**Work instruction**
Starting at the first line of the data, print every line up to and including the one with "Datos Públicos (928, 33)", but no pictures.

Items from a data source:
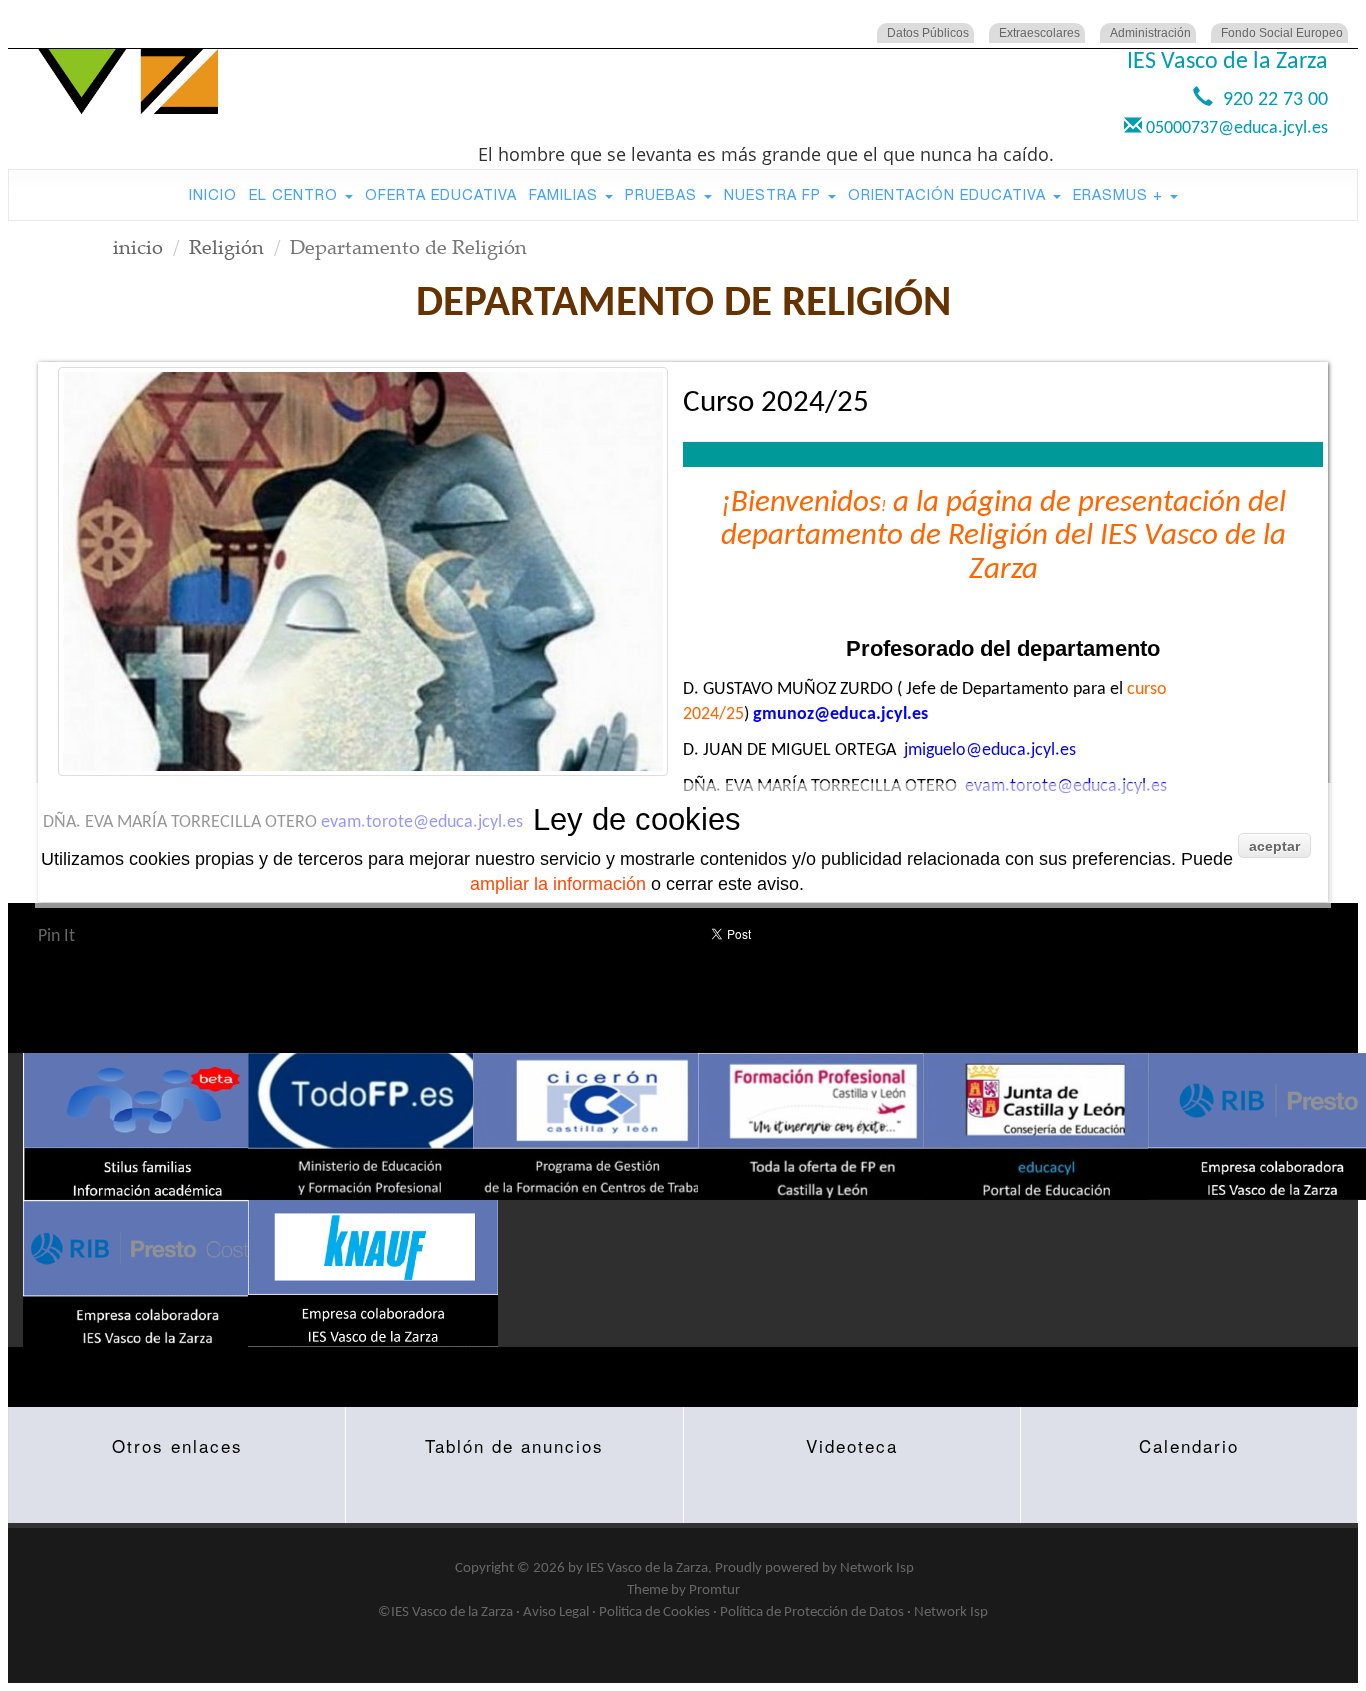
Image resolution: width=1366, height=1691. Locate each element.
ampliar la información (558, 884)
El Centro (296, 194)
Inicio (213, 194)
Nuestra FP (775, 194)
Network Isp (877, 1568)
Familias (566, 194)
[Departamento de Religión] (363, 571)
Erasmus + (1120, 194)
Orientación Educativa (949, 194)
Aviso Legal (556, 1612)
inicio (138, 246)
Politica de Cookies (654, 1612)
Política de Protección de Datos (812, 1612)
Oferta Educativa (441, 194)
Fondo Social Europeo (1282, 33)
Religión (226, 246)
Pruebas (663, 194)
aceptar (1274, 846)
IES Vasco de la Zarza (647, 1568)
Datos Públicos (928, 33)
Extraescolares (1039, 33)
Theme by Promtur (683, 1590)
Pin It (56, 936)
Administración (1150, 33)
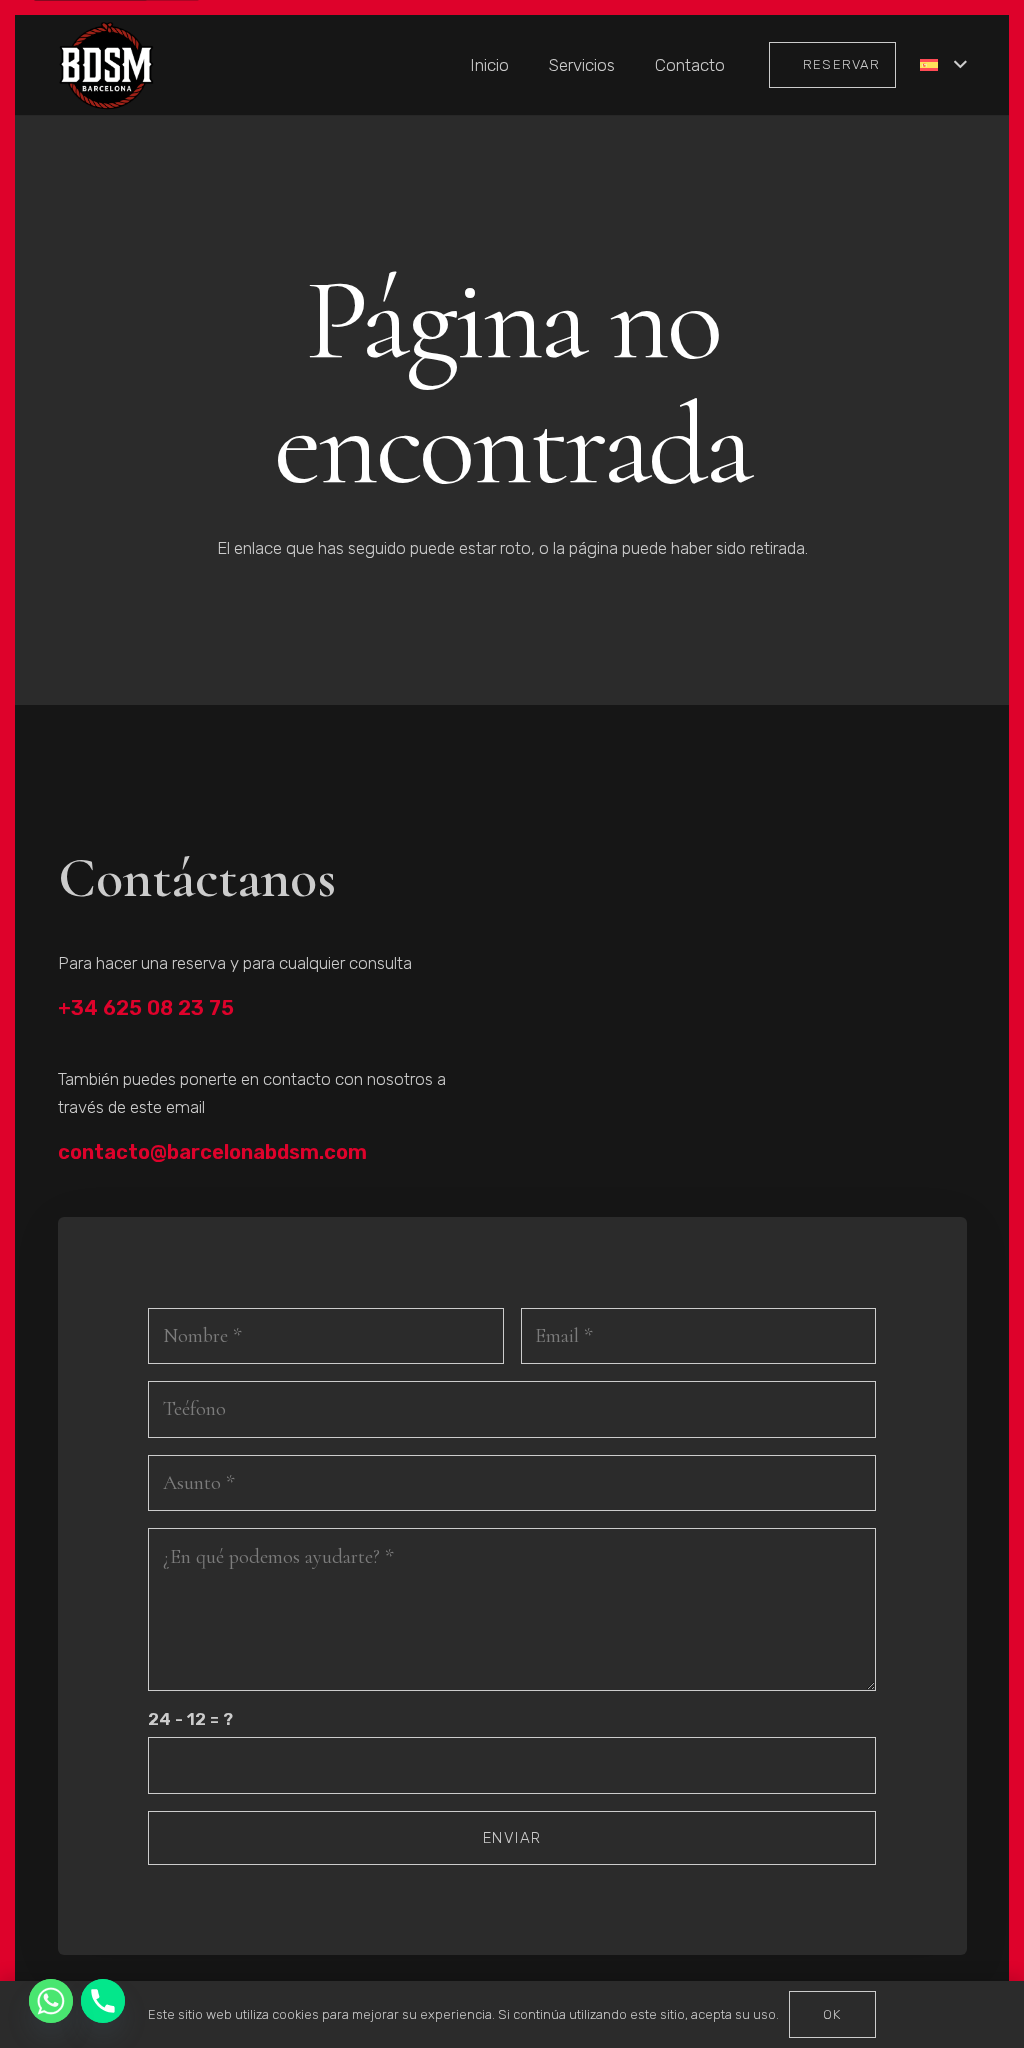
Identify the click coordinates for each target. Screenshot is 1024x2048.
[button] (943, 65)
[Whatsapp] (51, 2001)
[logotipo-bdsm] (107, 65)
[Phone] (103, 2001)
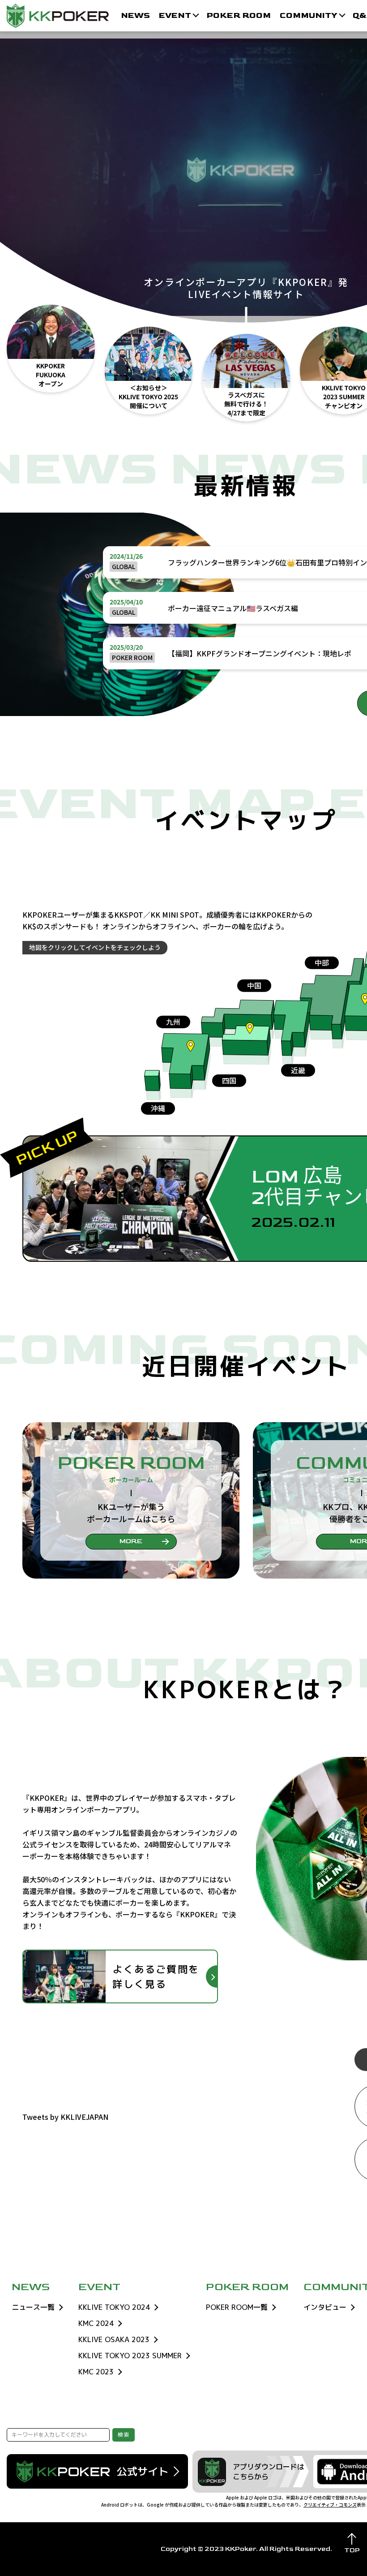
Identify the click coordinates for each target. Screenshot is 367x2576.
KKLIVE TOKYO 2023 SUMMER (130, 2355)
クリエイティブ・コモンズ (330, 2504)
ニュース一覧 (33, 2307)
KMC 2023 (96, 2372)
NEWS (135, 15)
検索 (123, 2434)
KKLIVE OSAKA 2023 (113, 2339)
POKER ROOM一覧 (237, 2307)
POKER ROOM (238, 15)
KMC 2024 (96, 2323)
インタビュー (324, 2307)
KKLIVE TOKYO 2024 (114, 2307)
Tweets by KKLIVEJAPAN (65, 2116)
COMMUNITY (308, 15)
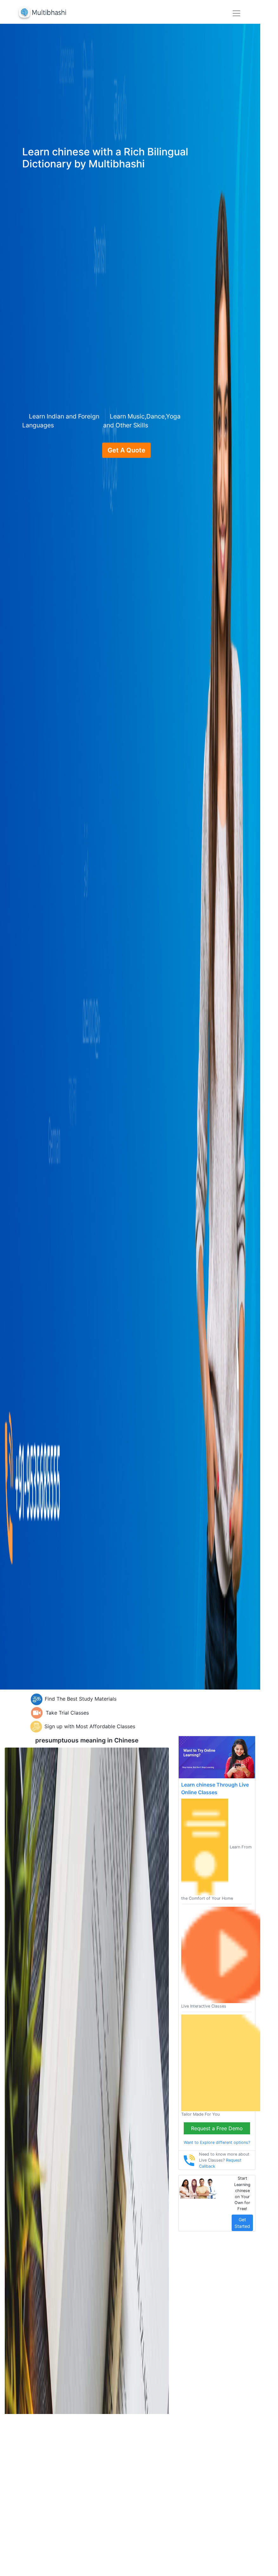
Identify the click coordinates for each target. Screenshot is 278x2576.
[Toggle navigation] (236, 13)
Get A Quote (126, 450)
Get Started (242, 2223)
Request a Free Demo (217, 2128)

**Task answer**
Image resolution: width=1366, height=1691. Locate each element.
ampliar la información (558, 884)
El Centro (296, 194)
Inicio (213, 194)
Nuestra FP (775, 194)
Network Isp (877, 1568)
Familias (566, 194)
[Departamento de Religión] (363, 571)
Erasmus + (1120, 194)
Orientación Educativa (949, 194)
Aviso Legal (556, 1612)
inicio (138, 246)
Politica de Cookies (654, 1612)
Política de Protección de Datos (812, 1612)
Oferta Educativa (441, 194)
Fondo Social Europeo (1282, 33)
Religión (226, 246)
Pruebas (663, 194)
aceptar (1274, 846)
IES Vasco de la Zarza (647, 1568)
Datos Públicos (928, 33)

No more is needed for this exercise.